Читаем Русский край, чужая вера. Этноконфессиональная политика империи в Литве и Белоруссии при Александре II полностью

Риторика, расщеплявшая веру и обряд, использовалась не только для унижения католиков перед православными и вообще не была монополией власти. Думается, сплав политики и религии в мероприятиях Петра надолго предопределил двойственность в истолковании требований, предъявляемых властью к религиозности подданного. В то время как жесткая конфессионализация подразумевала упорядочение институций, унификацию культа, включение таинств и/или обрядов в сферу ритуалов государственной лояльности, тут же оставалось вроде бы и побуждение к спиритуализации веры – а оно могло «рикошетить» по официальной церкви.
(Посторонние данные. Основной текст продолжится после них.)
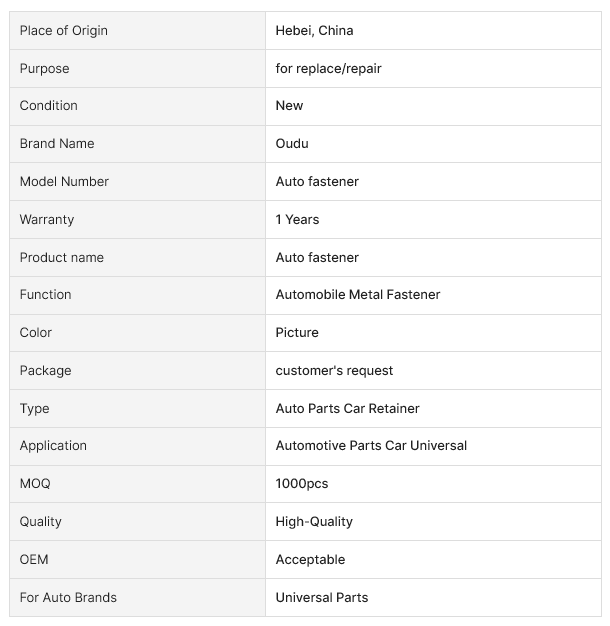Screen dimensions: 610x626
Task: Select the "Hebei, China" value
Action: [x=314, y=30]
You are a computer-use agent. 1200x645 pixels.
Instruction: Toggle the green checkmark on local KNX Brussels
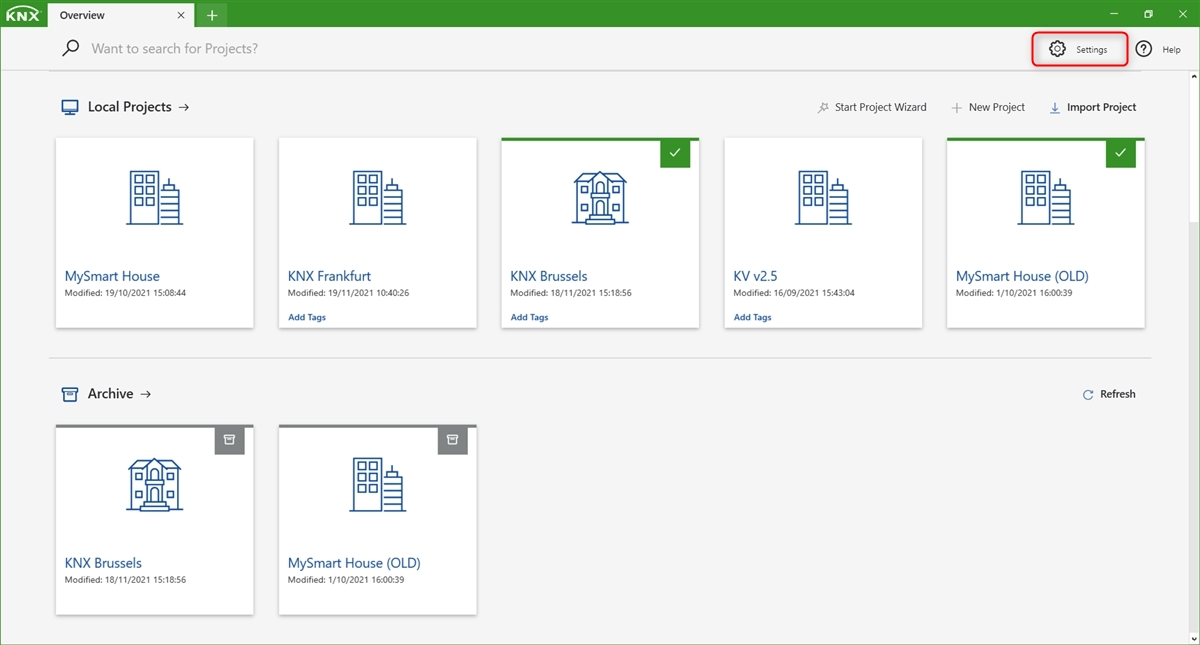point(675,153)
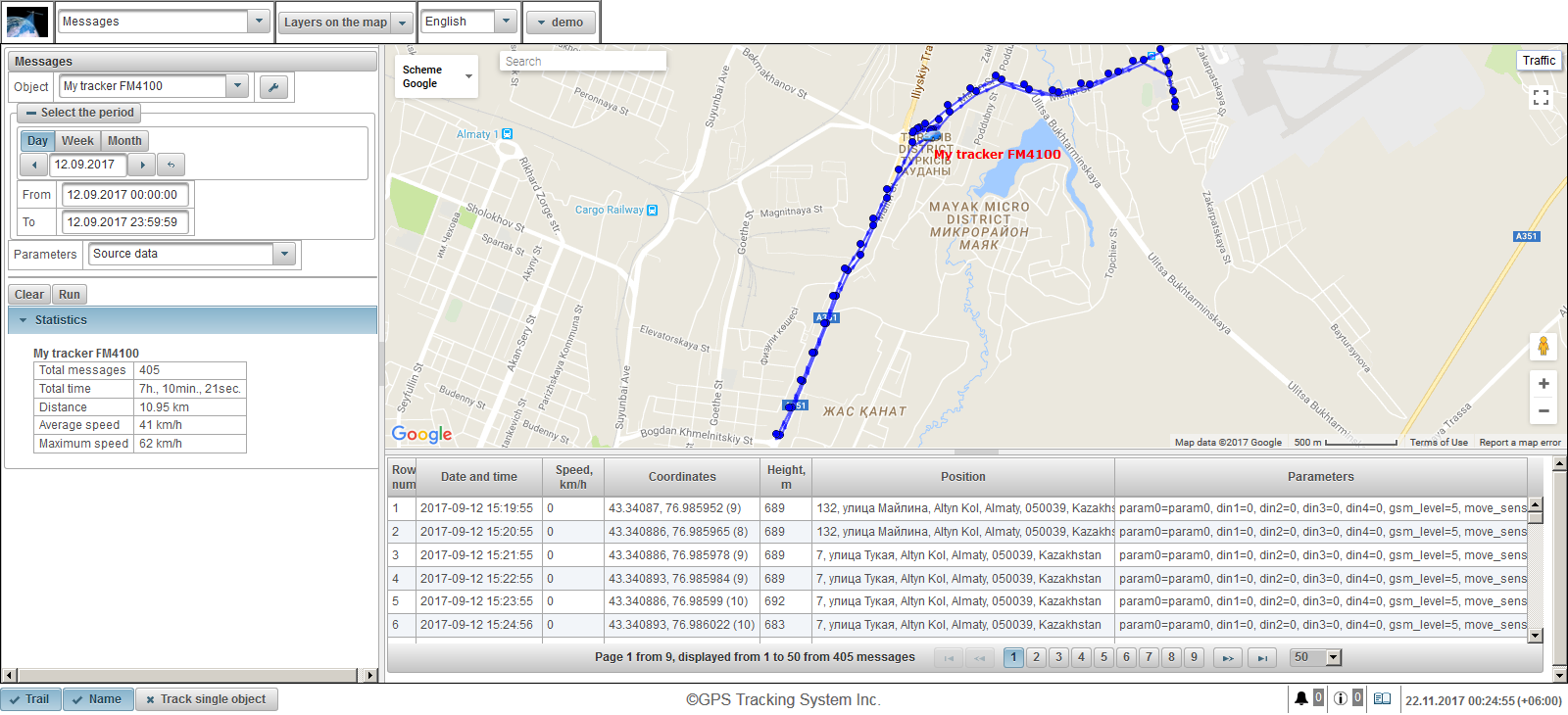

Так, удивительный эффект имело великопостное чтение по православным храмам букваря Феофана Прокоповича «Первое учение отроком» (1720). Задуманный как доступное простонародью изложение основ православной веры и противоядие от «суеверий», букварь послужил позднее, в 1760-х годах, толчком к формированию сектантского движения, в частности секты духоборцев. Одним из ее конституирующих требований был полный отказ от икон. «Первое учение отроком», разумеется, не возбраняло молитву перед иконой, но многословные инвективы Феофана против обоготворения икон, пренебрежительная тональность в высказываниях об обрядности как таковой и пафос, с которым вслед за тем Писание провозглашалось главным источником веры, помогли сомневающимся в синодальном православии выработать некое видение «нерукотворной церкви»[100].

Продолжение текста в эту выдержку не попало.